● Task objective:
Using the string "computer" as the key, pull each matching line out of the records below.

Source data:
##########

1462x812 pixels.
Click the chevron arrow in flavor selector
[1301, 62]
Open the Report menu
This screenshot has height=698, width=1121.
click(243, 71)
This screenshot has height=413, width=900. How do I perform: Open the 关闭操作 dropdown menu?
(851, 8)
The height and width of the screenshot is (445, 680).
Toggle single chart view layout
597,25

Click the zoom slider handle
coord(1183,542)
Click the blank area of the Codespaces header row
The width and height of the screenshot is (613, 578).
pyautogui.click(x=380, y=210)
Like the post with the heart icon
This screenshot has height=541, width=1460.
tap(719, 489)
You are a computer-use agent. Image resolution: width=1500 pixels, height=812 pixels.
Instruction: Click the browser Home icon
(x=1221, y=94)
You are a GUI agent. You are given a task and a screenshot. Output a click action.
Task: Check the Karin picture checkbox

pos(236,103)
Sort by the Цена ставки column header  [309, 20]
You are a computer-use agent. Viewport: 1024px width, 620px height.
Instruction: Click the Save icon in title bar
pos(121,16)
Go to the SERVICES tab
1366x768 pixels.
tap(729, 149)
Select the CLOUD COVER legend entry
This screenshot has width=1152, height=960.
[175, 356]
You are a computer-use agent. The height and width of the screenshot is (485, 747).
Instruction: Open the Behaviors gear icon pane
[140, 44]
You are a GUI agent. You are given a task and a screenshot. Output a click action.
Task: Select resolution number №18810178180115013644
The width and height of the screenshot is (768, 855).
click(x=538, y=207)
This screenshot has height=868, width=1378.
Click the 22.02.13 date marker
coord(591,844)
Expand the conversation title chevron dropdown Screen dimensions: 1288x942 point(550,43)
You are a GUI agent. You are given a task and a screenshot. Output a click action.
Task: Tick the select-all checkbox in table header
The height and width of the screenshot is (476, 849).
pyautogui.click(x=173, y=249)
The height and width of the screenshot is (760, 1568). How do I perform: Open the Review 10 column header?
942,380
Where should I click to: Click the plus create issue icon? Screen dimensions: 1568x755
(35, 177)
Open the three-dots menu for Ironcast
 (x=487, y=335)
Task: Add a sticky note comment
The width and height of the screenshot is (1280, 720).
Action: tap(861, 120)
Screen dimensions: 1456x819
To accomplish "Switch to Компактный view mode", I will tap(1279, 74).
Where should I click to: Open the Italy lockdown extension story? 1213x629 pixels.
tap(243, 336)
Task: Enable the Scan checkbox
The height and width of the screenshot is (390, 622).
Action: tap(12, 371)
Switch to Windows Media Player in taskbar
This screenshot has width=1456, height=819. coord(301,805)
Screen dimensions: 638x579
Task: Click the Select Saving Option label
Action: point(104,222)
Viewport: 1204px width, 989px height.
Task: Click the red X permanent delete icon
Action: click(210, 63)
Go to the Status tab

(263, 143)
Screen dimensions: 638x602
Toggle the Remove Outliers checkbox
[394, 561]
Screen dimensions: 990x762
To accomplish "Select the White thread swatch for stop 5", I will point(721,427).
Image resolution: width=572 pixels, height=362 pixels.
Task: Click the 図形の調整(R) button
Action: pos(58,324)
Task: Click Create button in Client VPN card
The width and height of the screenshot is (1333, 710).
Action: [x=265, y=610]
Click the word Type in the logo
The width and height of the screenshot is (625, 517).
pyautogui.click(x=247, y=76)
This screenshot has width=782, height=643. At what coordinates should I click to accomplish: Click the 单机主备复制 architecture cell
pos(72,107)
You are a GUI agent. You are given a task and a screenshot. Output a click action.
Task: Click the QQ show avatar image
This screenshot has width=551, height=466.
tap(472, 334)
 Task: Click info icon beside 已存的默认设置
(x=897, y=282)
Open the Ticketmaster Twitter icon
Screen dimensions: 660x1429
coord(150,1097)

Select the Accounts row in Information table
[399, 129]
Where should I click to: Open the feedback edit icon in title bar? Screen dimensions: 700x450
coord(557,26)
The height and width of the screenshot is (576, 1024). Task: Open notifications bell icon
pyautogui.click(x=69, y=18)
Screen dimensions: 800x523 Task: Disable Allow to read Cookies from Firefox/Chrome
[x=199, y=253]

##########

● Answer section:
You are a computer-use agent. Image resolution: width=1500 pixels, height=812 pixels.
You are a computer-use agent. Viewport: 1024px width, 620px height.
You are a computer-use agent. The height and width of the screenshot is (485, 747).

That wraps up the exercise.